Therefore certainty is not only something of no use but is also in fact damaging, if we value reliability. Carlo Rovelli
Have you ever wondered why we seem so desperate to know things ‘for certain?’ I think there are many reasons why.
At the benign end, ‘knowing’ is an anchor that gives us a sense of ground, even if it’s illusory.
We need that. It helps us navigate ambiguity. Provided we’re open to reassessing ideas as more evidence emerges or as we’re impacted by experience, that’s okay.
The problem is when we attach to being certain or confuse our sense of self with being right. Oh the trouble that brings.
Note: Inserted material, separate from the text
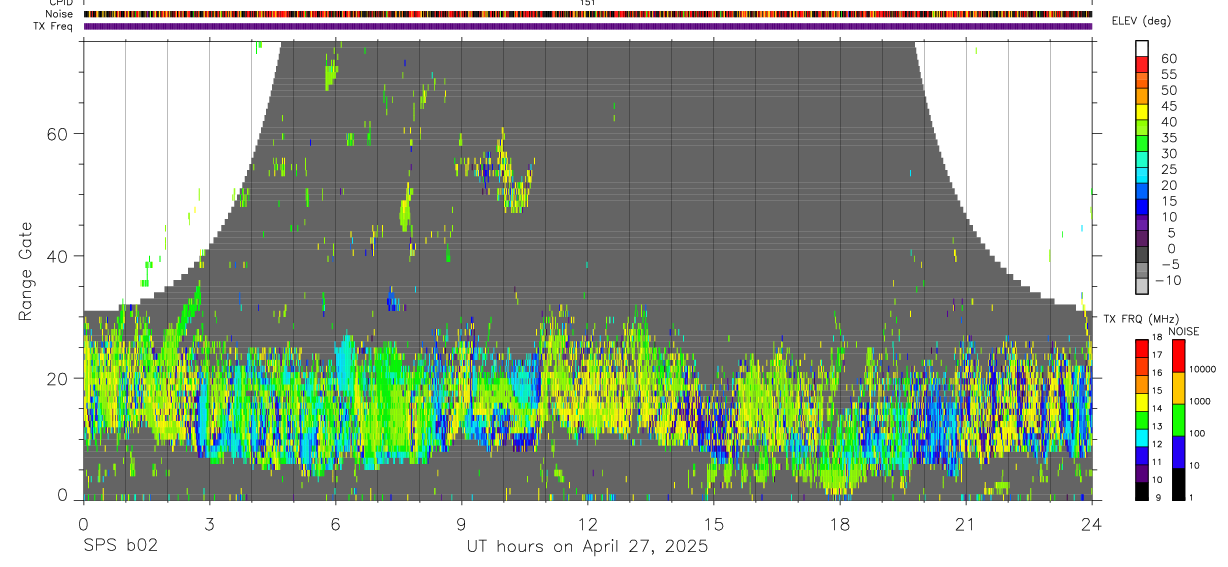Image resolution: width=1228 pixels, height=567 pixels.
Task: Select the 12 hour tick label on time axis
Action: coord(587,524)
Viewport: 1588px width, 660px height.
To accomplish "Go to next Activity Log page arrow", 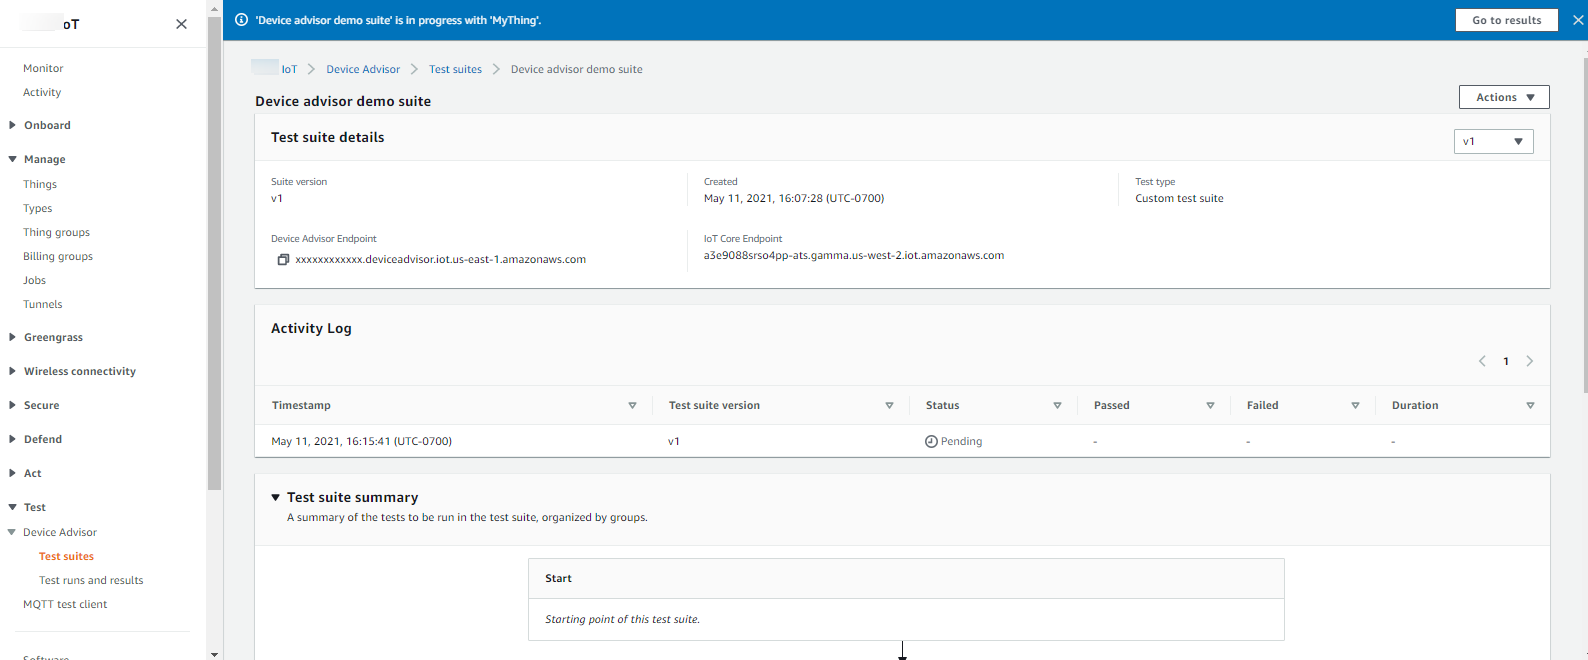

This is one of the more destructive sides of being human.
We need to know, to be right and then: to assert that rightness.
You see it in relationships where people who loved each other wake up one day to find that they have dug trenches around that need and created a no-man’s land instead of a life between them.
Or on the contrary, when we cling to an earlier idea about the other, who or what they should be (our idea of them really) refusing to recognize that we, or they, or circumstances, have changed.
We cannot know for certain who we will become, let alone someone else.
At work, poor or even life-threatening decisions can be made when someone’s need to be right supersedes that of having the best information; or when intellectual rigour is sacrificed for agreement.
We need to test our decisions. Invite the mud-throwers. Good ideas will withstand scrutiny. They will likely improve because of it.
At the extreme end of course, people kill each other over it.
So and so said – we declare (often inaccurately) as we head out to annihilate those who do not share our truth. (We of course, are certain about what we know and that it’s right.)
And yet as history shows almost nothing is certain; today’s fact is tomorrow’s fiction.
What was once a truth becomes little more than a stepping-stone to something else.
- Galileo was imprisoned for saying that the earth was not at the centre of the universe.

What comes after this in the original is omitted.